Lembro-me ainda, pai, daquelas manhãs em que sentia seu beijo sobre a minha testa, suas mãos alisando meus cabelos, ajeitando os cobertores e depois saindo do meu quarto nas pontas dos pés. Eu fingia que dormia pai.
Como era bom ouvir seus passos vindo para perto da minha cama… Sentir que seus olhos me fitavam com tanto amor (quase devoção). Docemente eu adormecia, sonhava com anjos vestidos de todas as cores e todos eles tinham os rostos iguais ao seu. Eu acordava, ainda sob a magia do seu toque, do seu carinho, da sua presença angelical e protetora.
Você sempre me pareceu o mais bonito de todos os homens, o mais inteligente, o mais sábio, o mais feliz só por me saber no mundo… Eu, sua semente germinada, seu fruto favorito, sua flor mais bem cuidada.
Lembro-me ainda, pai, das brincadeiras no quintal, dos safanões pelas minhas travessuras, do seu remorso depois.
Sabe pai?
Eu me aproveitava dos seus remorsos para pedir coisas que queria, só para sentir que, apesar das minhas traquinagens, você me amava acima de tudo e sempre me perdoava.
Até acabava achando graça… Não era assim, pai?
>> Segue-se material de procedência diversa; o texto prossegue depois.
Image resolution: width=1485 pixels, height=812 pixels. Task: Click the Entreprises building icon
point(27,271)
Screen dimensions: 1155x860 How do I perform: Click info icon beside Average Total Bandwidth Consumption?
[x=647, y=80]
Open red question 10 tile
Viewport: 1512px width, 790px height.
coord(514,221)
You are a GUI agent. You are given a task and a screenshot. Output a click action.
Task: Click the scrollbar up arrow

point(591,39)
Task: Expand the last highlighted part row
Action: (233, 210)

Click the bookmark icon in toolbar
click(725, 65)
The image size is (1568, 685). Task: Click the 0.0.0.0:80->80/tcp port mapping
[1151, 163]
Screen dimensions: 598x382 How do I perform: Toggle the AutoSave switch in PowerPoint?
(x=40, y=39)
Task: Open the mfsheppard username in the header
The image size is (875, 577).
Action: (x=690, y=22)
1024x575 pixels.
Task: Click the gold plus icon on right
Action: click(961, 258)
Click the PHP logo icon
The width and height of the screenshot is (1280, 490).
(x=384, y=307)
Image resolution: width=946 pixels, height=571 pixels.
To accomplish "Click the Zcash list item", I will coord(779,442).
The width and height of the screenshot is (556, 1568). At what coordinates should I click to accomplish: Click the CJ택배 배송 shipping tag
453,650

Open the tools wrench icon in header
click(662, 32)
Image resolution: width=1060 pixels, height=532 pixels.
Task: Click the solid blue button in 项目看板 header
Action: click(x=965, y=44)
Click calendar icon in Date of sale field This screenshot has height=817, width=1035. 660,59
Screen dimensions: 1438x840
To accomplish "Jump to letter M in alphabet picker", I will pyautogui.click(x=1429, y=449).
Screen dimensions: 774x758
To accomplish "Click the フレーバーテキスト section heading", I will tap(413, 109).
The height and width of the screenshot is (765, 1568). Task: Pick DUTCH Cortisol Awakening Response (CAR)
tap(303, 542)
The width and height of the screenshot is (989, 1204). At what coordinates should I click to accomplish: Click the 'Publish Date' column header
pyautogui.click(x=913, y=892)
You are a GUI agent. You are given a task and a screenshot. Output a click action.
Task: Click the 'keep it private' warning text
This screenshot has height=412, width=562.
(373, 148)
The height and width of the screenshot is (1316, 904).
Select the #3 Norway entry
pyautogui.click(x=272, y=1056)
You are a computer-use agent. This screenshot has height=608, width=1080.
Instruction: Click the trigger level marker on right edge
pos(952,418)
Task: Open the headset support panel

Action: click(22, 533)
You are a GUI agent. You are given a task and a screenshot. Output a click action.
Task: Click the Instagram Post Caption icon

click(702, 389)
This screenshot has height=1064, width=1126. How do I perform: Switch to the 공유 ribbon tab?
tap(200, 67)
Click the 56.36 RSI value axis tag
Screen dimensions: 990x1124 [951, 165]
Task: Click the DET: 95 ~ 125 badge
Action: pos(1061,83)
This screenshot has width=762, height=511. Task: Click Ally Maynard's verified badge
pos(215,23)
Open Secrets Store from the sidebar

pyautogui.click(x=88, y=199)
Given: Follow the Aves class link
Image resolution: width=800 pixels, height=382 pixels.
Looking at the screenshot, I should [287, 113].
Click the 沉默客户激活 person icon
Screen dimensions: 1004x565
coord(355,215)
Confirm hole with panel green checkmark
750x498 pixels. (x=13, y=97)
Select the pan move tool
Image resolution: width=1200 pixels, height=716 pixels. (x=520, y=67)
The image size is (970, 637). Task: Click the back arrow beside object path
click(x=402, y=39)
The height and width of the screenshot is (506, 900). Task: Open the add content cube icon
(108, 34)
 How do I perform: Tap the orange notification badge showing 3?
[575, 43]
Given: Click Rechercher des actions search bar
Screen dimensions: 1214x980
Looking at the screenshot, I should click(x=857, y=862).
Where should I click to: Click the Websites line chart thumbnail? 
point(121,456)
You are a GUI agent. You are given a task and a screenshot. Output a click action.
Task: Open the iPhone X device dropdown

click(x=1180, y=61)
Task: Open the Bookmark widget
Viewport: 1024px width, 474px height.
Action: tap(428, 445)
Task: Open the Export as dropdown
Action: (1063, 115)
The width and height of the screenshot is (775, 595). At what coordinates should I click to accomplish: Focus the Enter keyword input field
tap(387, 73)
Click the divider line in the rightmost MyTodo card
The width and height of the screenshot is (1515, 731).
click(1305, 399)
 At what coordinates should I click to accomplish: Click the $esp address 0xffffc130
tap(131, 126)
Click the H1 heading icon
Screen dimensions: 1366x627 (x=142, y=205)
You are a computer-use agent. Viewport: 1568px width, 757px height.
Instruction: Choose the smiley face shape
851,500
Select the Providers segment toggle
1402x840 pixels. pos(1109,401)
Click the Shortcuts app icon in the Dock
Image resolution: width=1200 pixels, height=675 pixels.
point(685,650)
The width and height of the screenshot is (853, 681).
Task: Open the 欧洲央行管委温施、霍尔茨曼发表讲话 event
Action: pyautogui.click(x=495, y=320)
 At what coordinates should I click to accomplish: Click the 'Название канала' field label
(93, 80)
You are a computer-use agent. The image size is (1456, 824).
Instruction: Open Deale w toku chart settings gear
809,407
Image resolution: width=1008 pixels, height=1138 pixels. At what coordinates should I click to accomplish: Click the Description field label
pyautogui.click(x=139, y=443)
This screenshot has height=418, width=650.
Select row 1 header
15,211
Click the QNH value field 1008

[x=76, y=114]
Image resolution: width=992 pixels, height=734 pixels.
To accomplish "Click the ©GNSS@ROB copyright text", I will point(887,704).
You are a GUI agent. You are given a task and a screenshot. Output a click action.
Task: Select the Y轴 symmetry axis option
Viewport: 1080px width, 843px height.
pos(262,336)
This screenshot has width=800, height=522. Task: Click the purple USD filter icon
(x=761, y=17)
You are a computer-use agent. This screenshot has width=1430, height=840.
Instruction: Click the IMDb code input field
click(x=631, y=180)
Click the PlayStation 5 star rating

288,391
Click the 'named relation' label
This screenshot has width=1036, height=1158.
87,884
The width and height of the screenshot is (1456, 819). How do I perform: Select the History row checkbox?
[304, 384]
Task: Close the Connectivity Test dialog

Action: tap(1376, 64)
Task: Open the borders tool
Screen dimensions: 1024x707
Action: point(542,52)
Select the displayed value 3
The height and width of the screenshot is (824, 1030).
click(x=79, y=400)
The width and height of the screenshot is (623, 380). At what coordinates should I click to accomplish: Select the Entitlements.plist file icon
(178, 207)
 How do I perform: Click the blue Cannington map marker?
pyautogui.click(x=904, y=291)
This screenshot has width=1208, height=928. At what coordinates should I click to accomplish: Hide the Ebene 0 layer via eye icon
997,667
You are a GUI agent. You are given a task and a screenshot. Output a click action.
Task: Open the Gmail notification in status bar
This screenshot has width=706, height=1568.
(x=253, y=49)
Em meio a essas lembranças, sinto vontade de partir com você para a ”Terra do Nunca Crescer”, onde as lágrimas são de manha, de mimo, de dengo… Que vontade, pai!
Hoje sou fruto maduro, uma planta crescida, uma flor toda aberta num jardim onde passa tanta gente, pai!
Olhando toda essa gente, imagino que todas (ou quase todas) sentem-se como eu.
Isso me consola e faz-me seguir adiante, faz-me ir ao encontro da felicidade, que você sempre me assegurou que existe.
Não estou infeliz, pai. Apenas sinto saudade… Sinto falta de você ao meu lado como antes.
Eis porque agora abro-lhe meu coração, minha alma e todo meu sentimento.
Nenhum outro homem marcará tanto a minha vida como você já marcou. Ninguém invadirá este lugar em mim onde para sempre você há de morar e onde sempre morou.
Pai abrace as minhas lembranças e todo o meu amor.